Prachi Mehndiratta, MD

Schröder J, Cheng B, Ebinger M, Köhrmann M, Wu O, Kang DW, et al. Validity of Acute Stroke Lesion Volume Estimation by Diffusion-Weighted Imaging-Alberta Stroke Program Early Computed Tomographic Score Depends on Lesion Location in 496 Patients With Middle Cerebral Artery Stroke. Stroke. 2014

A large area of diffusion restriction seen on a MRI scan is predictive of increased risk of symptomatic intracranial hemorrhage. The ASPECTS score has been extensively studied and is used in clinical practice to estimate early ischemic changes and define a malignant infarct in the anterior circulation on a non-contrast CT scan. The authors of this study aimed to utilize the DWI ASPECTS score similarly to establish ischemic volume and predict a malignant infarct with volume >100ml. 

Clinical, demographic and imaging data was obtained from the PRE FLAIR study database that was a multicenter observational study of patients with acute ischemic stroke that underwent a MRI scan within 12 hours of symptom onset. Only patients with MCA infarction were included and a stroke neurologist scored DWI ASPECTS. DWI lesion volumes were calculated utilizing a developed software tool in three MCA territories- deep MCA, superficial MCA and both superficial and deep MCA territories. Correlations between DWI-ASPECTS, DWI lesion volume and NIHSS were calculated using Pearson’s correlation coefficient. Receivers operating characteristic (ROC) curves were generated to determine the optimal DWI-ASPECTS cut off point to characterize a DWI lesion volume≥100 ml.

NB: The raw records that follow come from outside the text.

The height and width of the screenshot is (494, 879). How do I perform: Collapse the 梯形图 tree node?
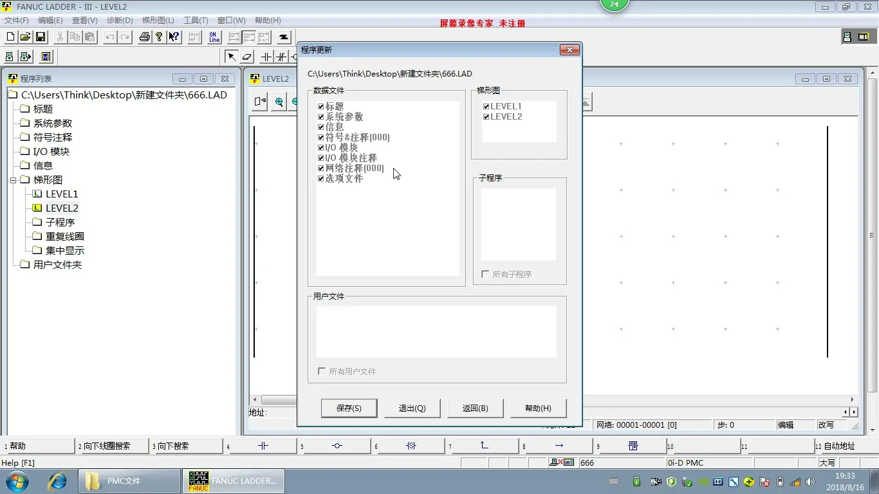13,180
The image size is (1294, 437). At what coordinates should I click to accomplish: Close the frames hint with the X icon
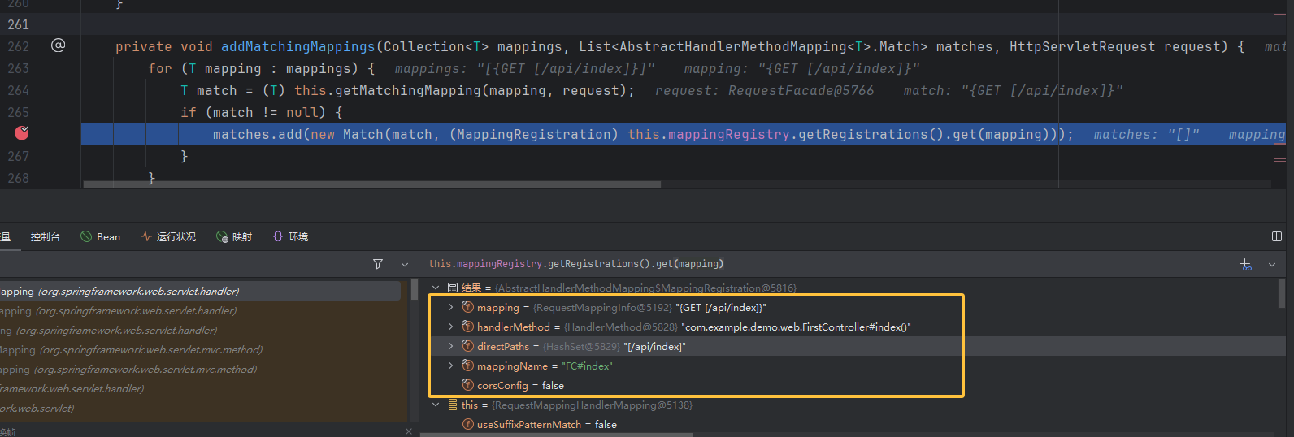pos(408,431)
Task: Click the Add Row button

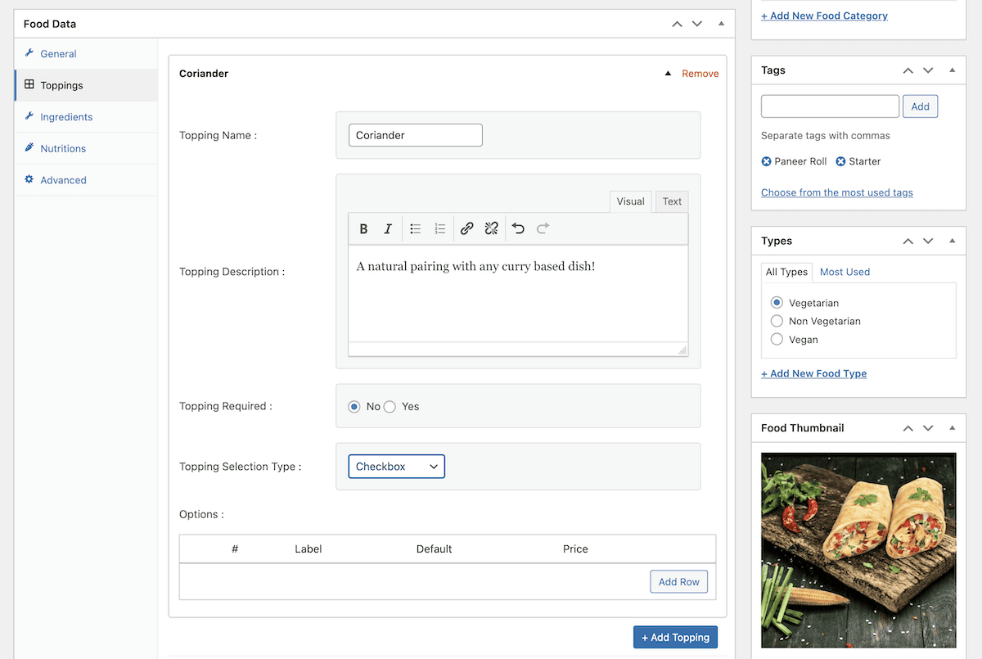Action: [678, 582]
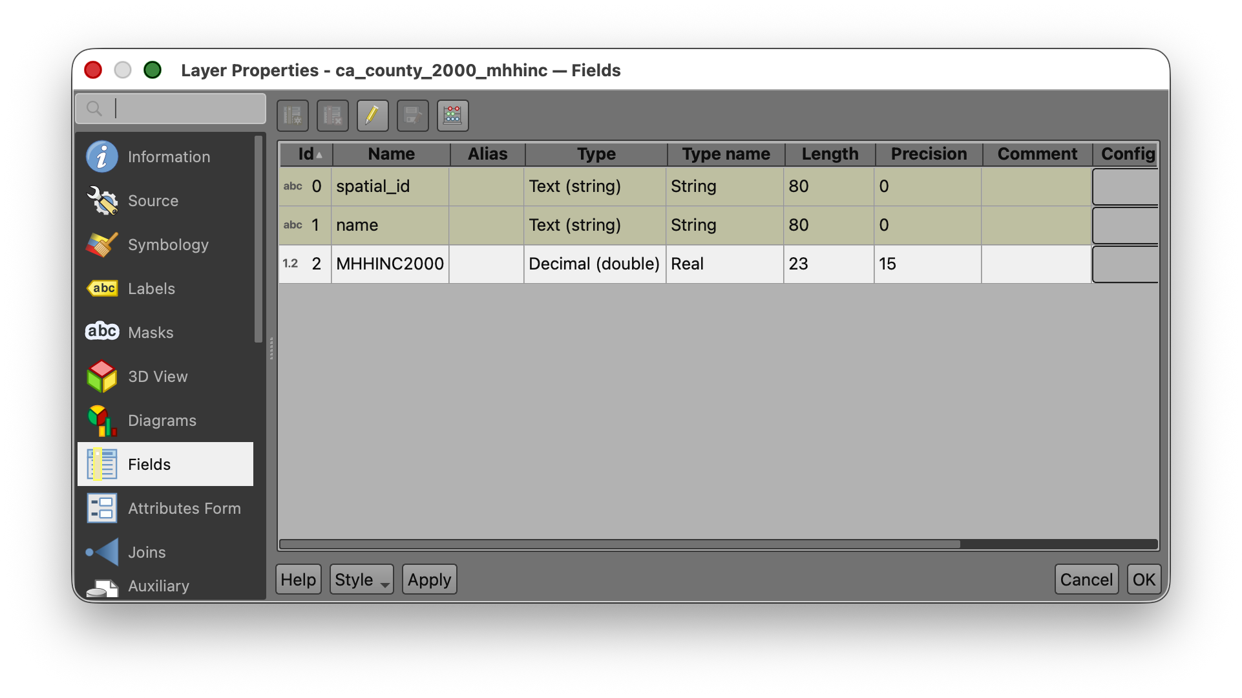Click the horizontal scrollbar of fields table
Screen dimensions: 1242x698
click(620, 544)
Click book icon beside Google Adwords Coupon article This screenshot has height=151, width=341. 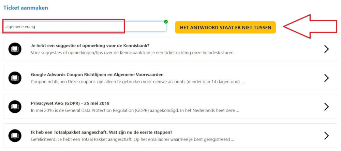pyautogui.click(x=15, y=78)
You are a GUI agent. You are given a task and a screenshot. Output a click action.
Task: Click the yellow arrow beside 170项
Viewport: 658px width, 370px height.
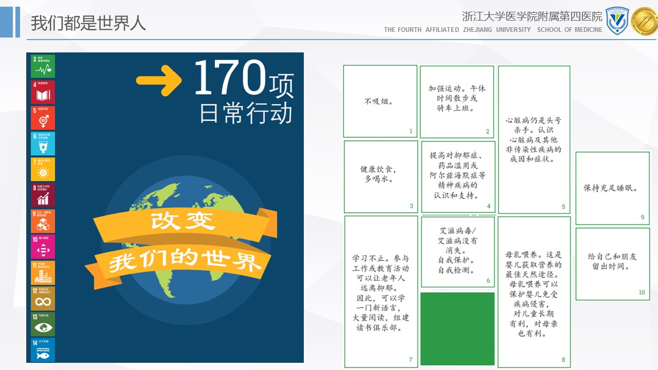pos(159,80)
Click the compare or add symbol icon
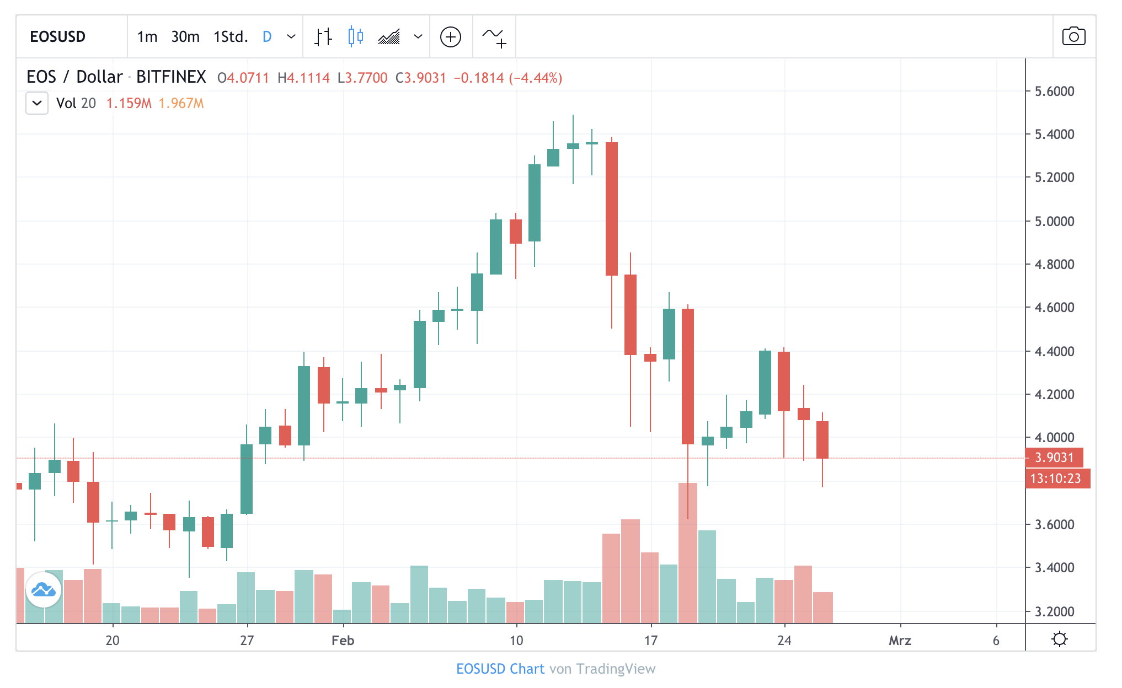The height and width of the screenshot is (688, 1122). tap(451, 37)
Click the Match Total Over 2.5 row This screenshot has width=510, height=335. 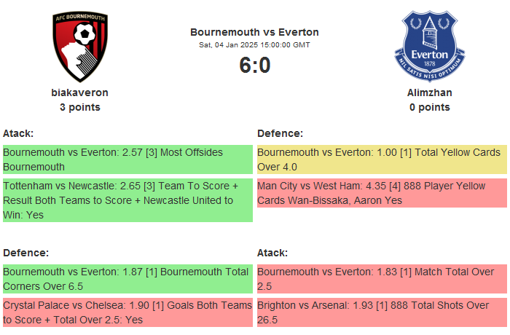click(x=381, y=278)
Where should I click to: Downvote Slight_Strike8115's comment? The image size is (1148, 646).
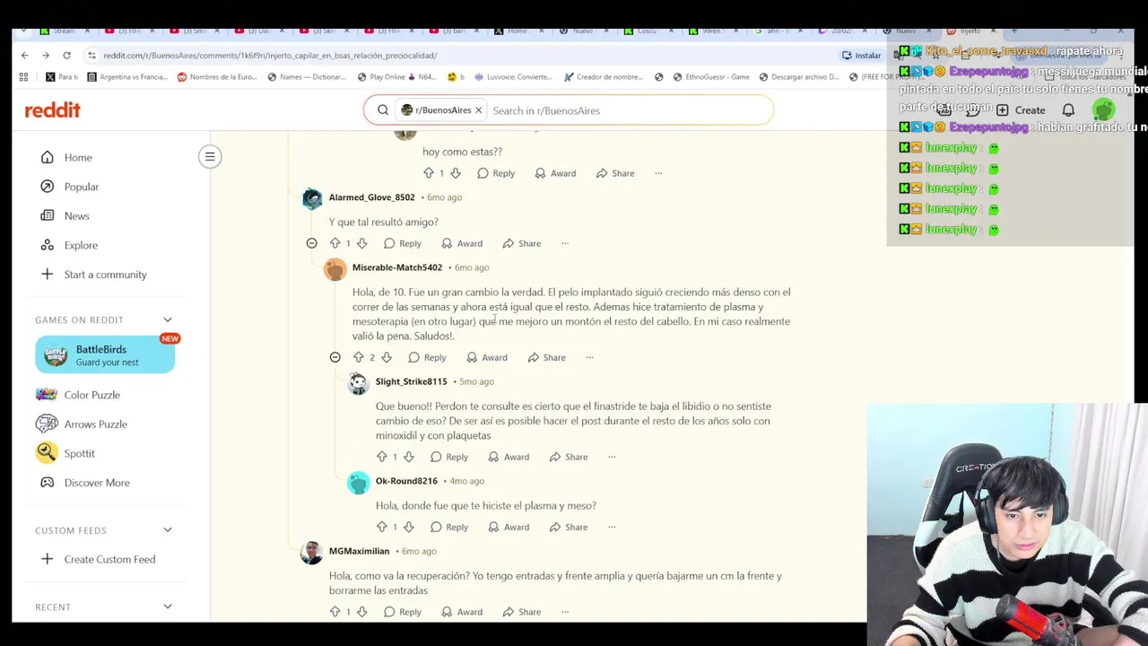tap(408, 457)
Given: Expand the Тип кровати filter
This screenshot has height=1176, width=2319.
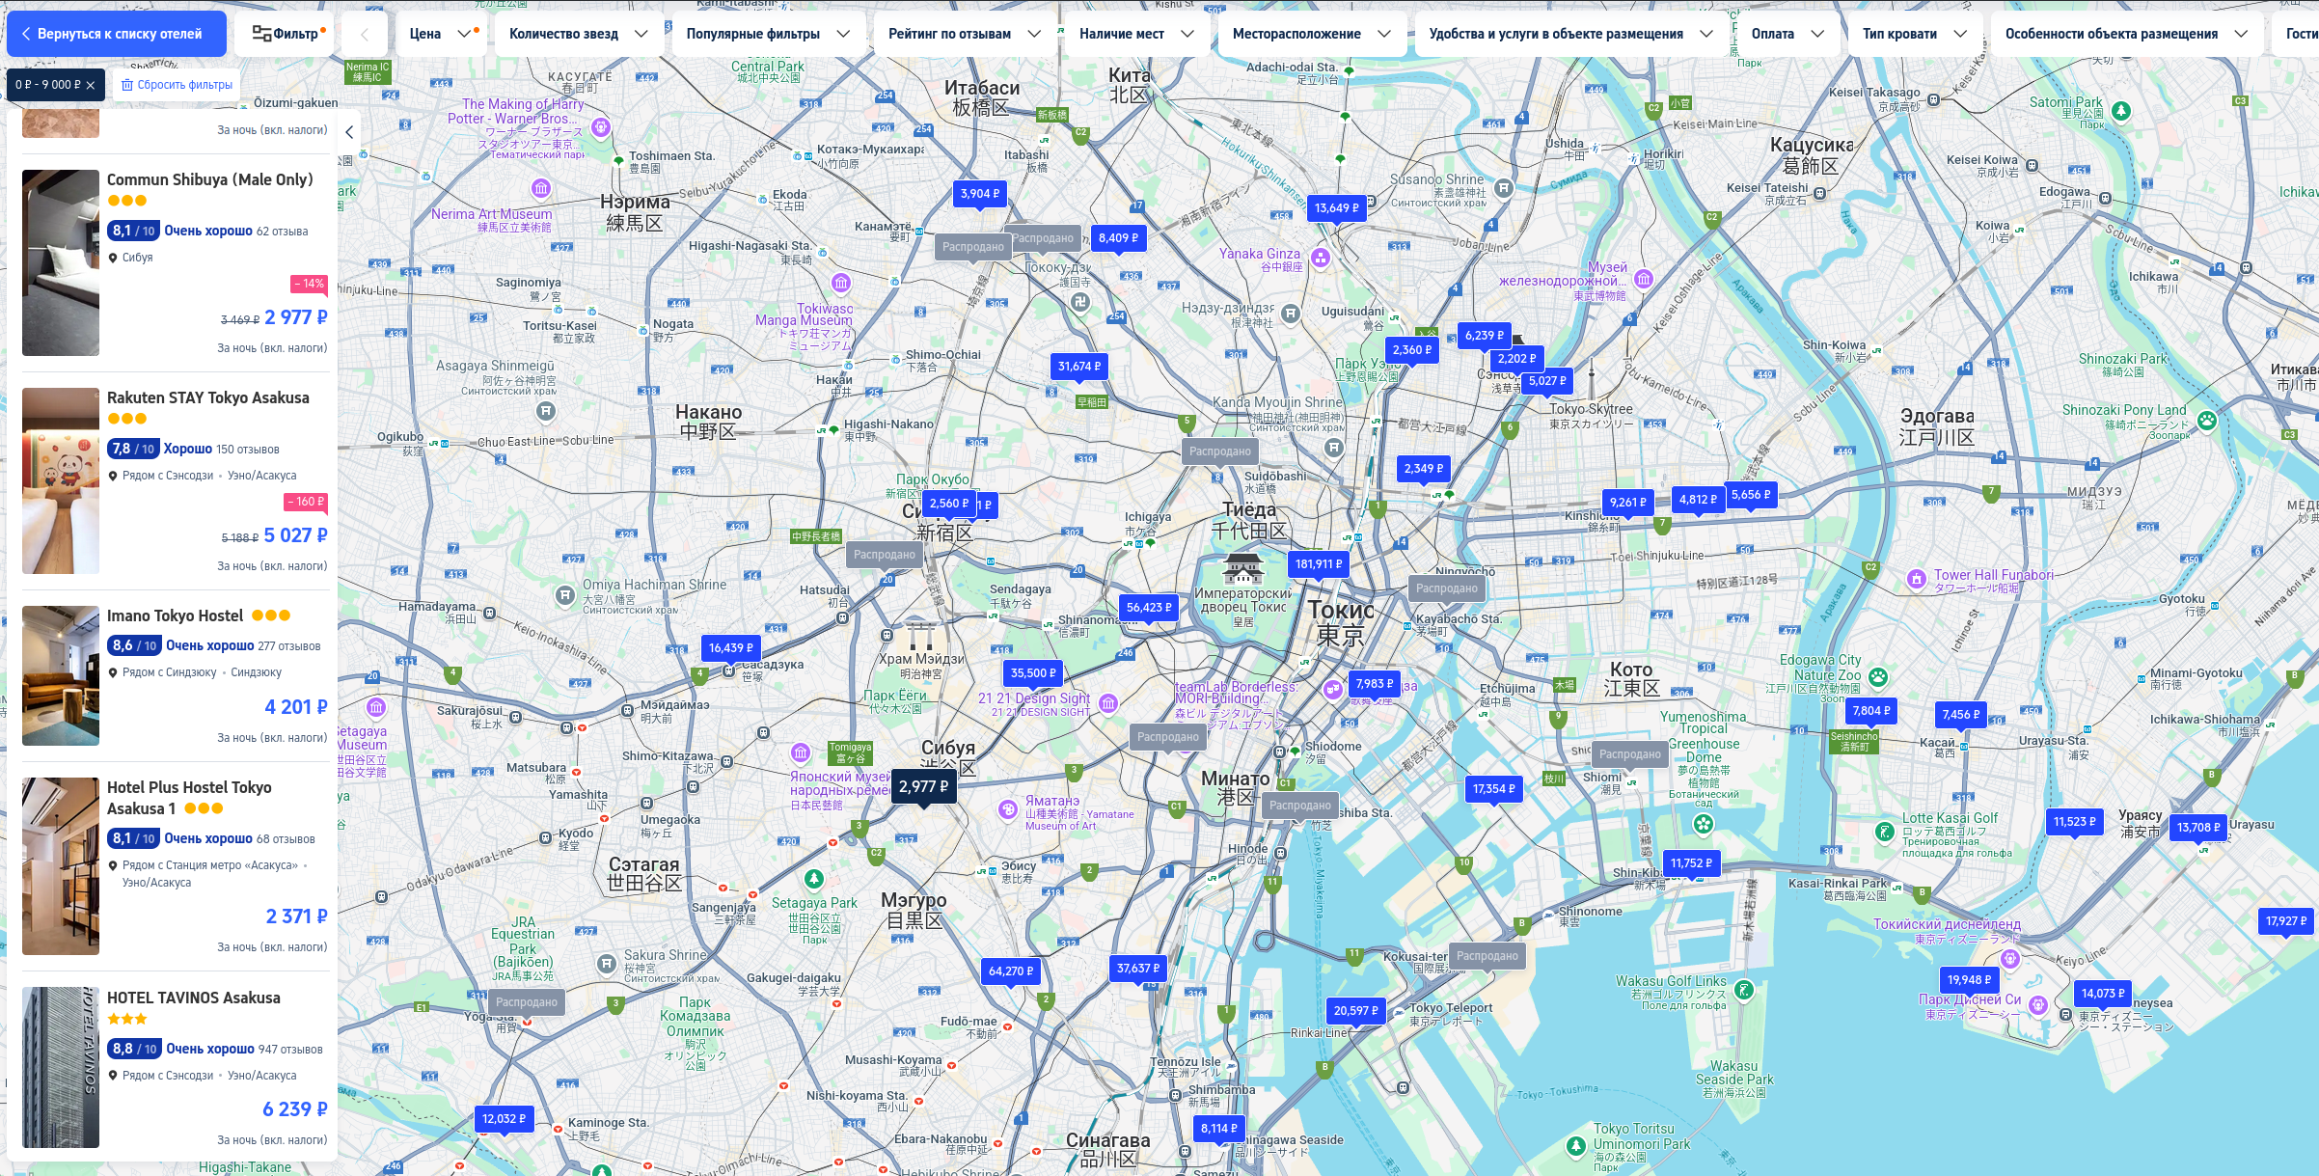Looking at the screenshot, I should [1913, 34].
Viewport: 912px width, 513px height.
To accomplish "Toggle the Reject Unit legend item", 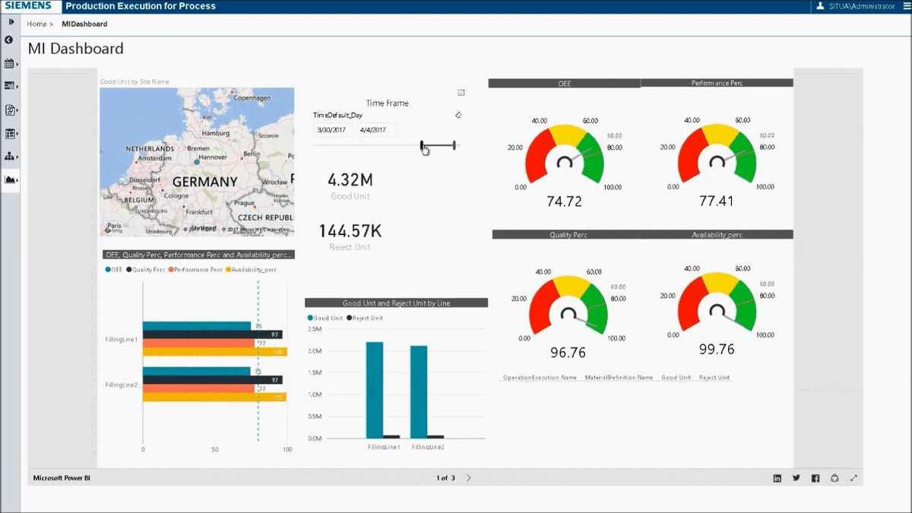I will pyautogui.click(x=365, y=318).
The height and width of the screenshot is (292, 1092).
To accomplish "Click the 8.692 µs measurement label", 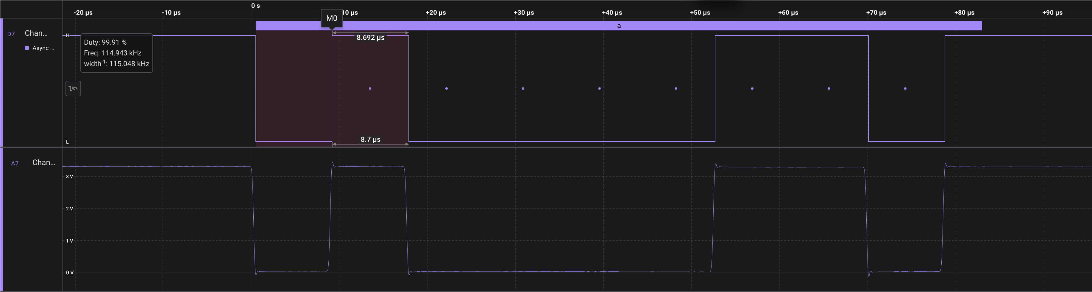I will [x=370, y=37].
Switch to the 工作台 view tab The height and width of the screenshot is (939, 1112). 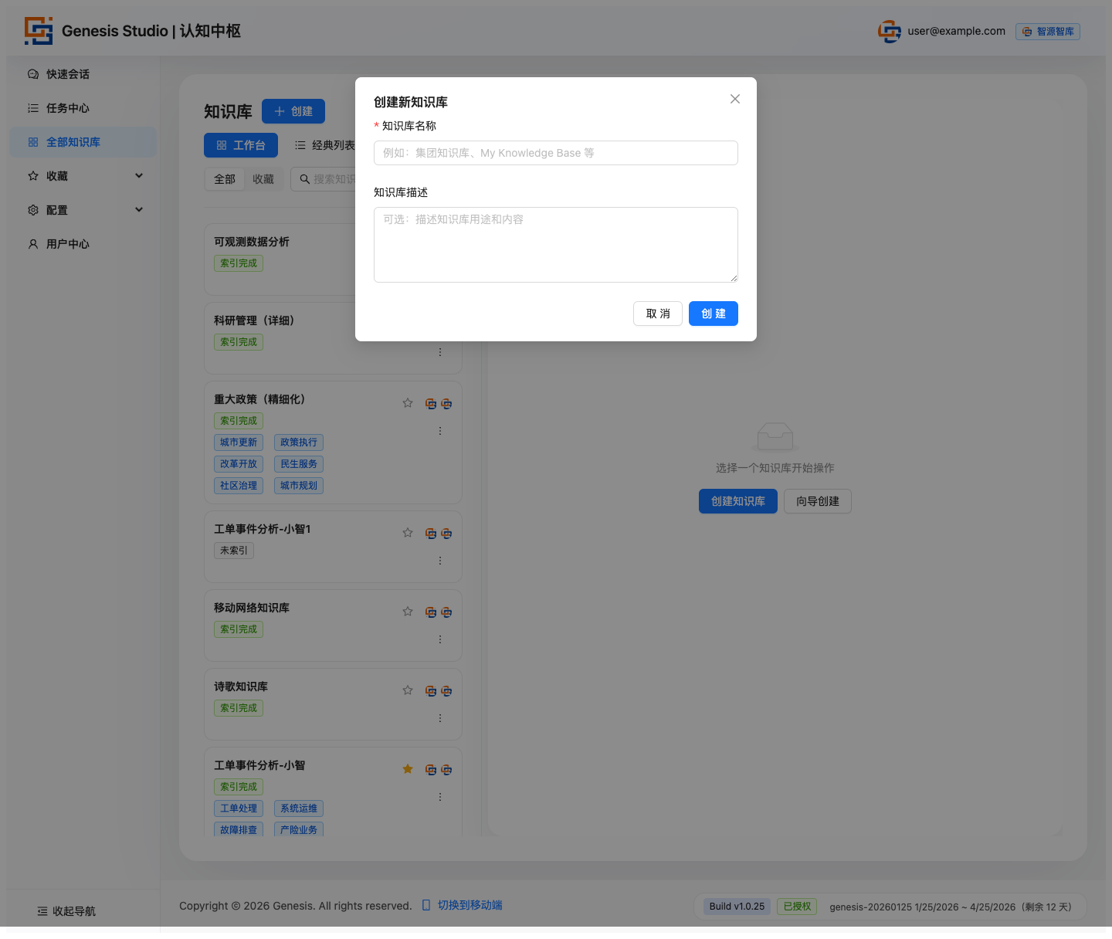(241, 145)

A total of 496 patients were included in the final analysis, mean age was 66+/1- 15 years and 47% of patients were female. The DWI volume of superficial MCA stroke lesions was higher as compared to those with deep MCA strokes (21.2ml vs. 7.2ml) while there was no difference between the two groups on median ASPECTS score. There was a significant negative correlation between DWI-ASPECTS and DWI lesion volume for all patients (r=-0.78, p<0.0001) as well as the DWI-ASPECTS and initial NIHSS (r=-0.49, p<0.0001). The negative correlation was stronger for patients with superficial MCA lesions as well as combination of both superficial and deep MCA lesions. ASPECTS score <6 was a predictor of a malignant MCA infarct with volume >100ml with a low positive predictive value but a high negative predictive value.

While ASPECTS was a good predictor of infarct volume in the patients with superficial MCA lesions, DWI ASPECTS inaccurately estimated the deep MCA stroke volume. A wide range of lesion volumes was identified per ASPECTS score value. The question arises – will we be using the DWI ASPECTS score in clinical practice for thrombolysis? Current guidelines recommend utilizing the non-contrast CT and the CT ASPECTS score has been validated in this regard. Additionally is it time efficient to obtain an MRI and calculate a DWI ASPECTS? We need to take a look at several aspects before we come to a conclusion about the DWI ASPECTS score.